Olivia manages the Singapore Art Salon. The next one is July - 29 July at Artistry Cafe www.sporeartsalon.blogspot.com 
 Reply 9, via Facebook by Nguyen Hong Nhung
Hi Steve, I dont know if I am related to Singapore art the way you want, but your question is very interesting so I want to share my answer with you. You can use it or not it's up to you. One thing I did after 11am Friday June 6 and before noon June 7: In the morning of June 7 I went out with my best friend to an exhibition of old Vietnamese's magazines from 1865-1965. He enjoyed it. There was a small bookshop at the exhibition and as I was telling him how much I missed a book I read when I was little, I found it lying on the table right in front of my eyes. It's "The Paul Street Boys" en.wikipedia.org/wiki/The_Paul_Street_Boys. I read it when I was in elementary school and I still love it. I bought it together with two other books. But the book sellers told me he wants me to have "the Paul Street Boys".
Thanks
I meant the book seller didnt take my money for this book. It's a present.
 Nguyen Hong Nhung runs Nối Projects, a cooperative initiative connecting Vietnamese artists with various interdisciplinary dialogues and creative projects. Earlier in the week she gave a presentation at Grey Projects and also attended a curators conference.
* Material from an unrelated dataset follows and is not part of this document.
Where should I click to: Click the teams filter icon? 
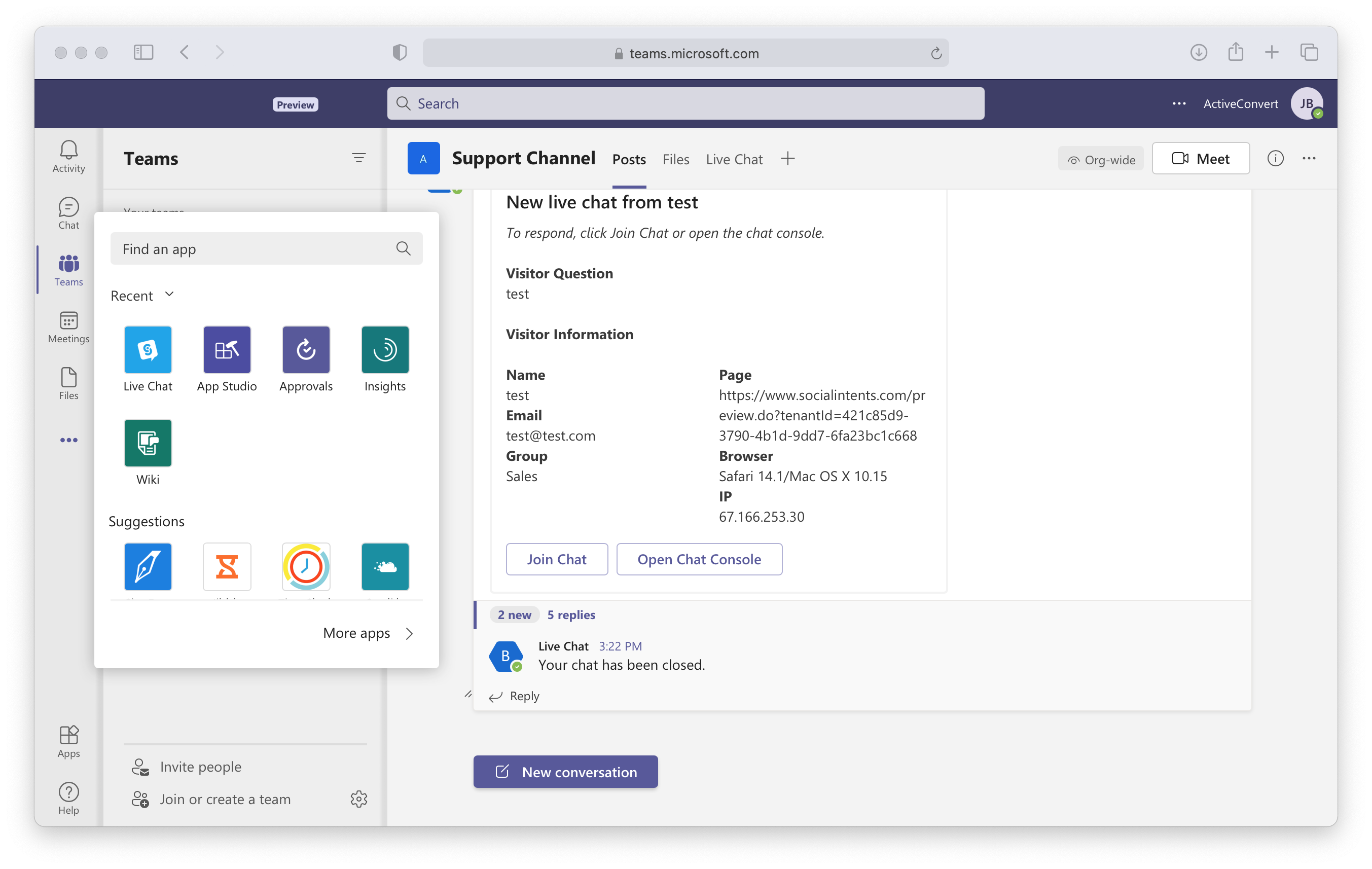click(358, 158)
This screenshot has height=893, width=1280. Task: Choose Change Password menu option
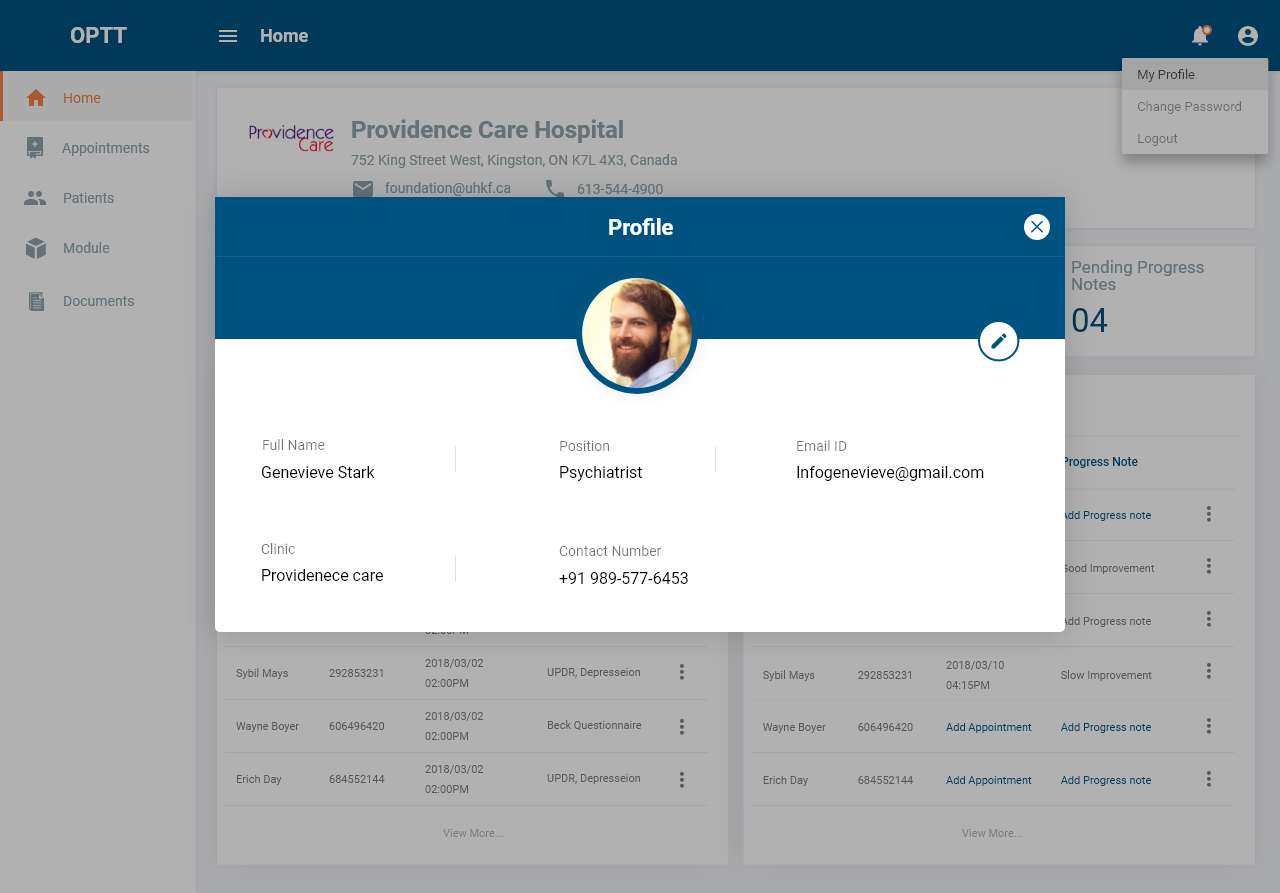tap(1189, 107)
Reply 10, FB notification the responded via comments section, by Fiona Chong:
Hi Stephen, I'm not sure why you chose 6 June for your project but I found it really interesting because 6 June this year marked an extremely important milestone in my life. It was the official opening of my graduation exhibition –– an accumulation of many sacrifices, hours of hard work, financial commitments and emotional heartaches. I had taken a leap of faith a few years ago, leaving an established career to pursue my dream in photography. Last year, I left Singapore to a small town in Maine, US where I knew no one to immerse myself in a photography school.At 11am June 6th, I was on the road, heading into Portland, Maine where the gallery was located. As I sped past the beautiful summer scenery of Maine during the two hour drive, flashbacks of my past year occupied my mind like a movie screen. I recall the very first time I reached my school campus. That excitement built up from months of preparation work and anticipation. My first critique class. My first Salt print. That time I broke down alone. Spending nights in the lab editing. My first winter. How I have changed as an artist. I've never thought that I would evolved to be an artist. That time I broke down again. What if I had stayed on in my previous career? What do I do next now that I have graduated? Panic sneaked in.4.30pm I arrived at the gallery early because I wanted to spend some private moments with my work before guests were due to arrive at 5pm. Perhaps to every viewer, the prints and the multimedia piece tells a story and evokes certain feelings. To the artist who created them, there are personal stories intertwined within and the breadth and intensity is so much more that words sometimes cannot do enough justice for them.Perhaps the most important lesson I've learnt in life is that the harder you try to cling on to something, be it someone, a moment, happiness, relationships, and wishing that it won't leave you, the faster it slips away from your grasp.With a last look at my work on the wall at 8pm, it officially marked the end of this chapter of my life. The higher you go, the harder the crash. Where and how do I start my next? I honestly do not know. I am still searching for answers.* The body of work for my graduation exhibition can be viewed at: http://www.fionachong.com/beingandnothingness/
Reply 11:via email:
BANG! BANG! WONDERLAND is a Aljunied Cluster Arts village held in conjunction with the PAssionArts  Festival 2014.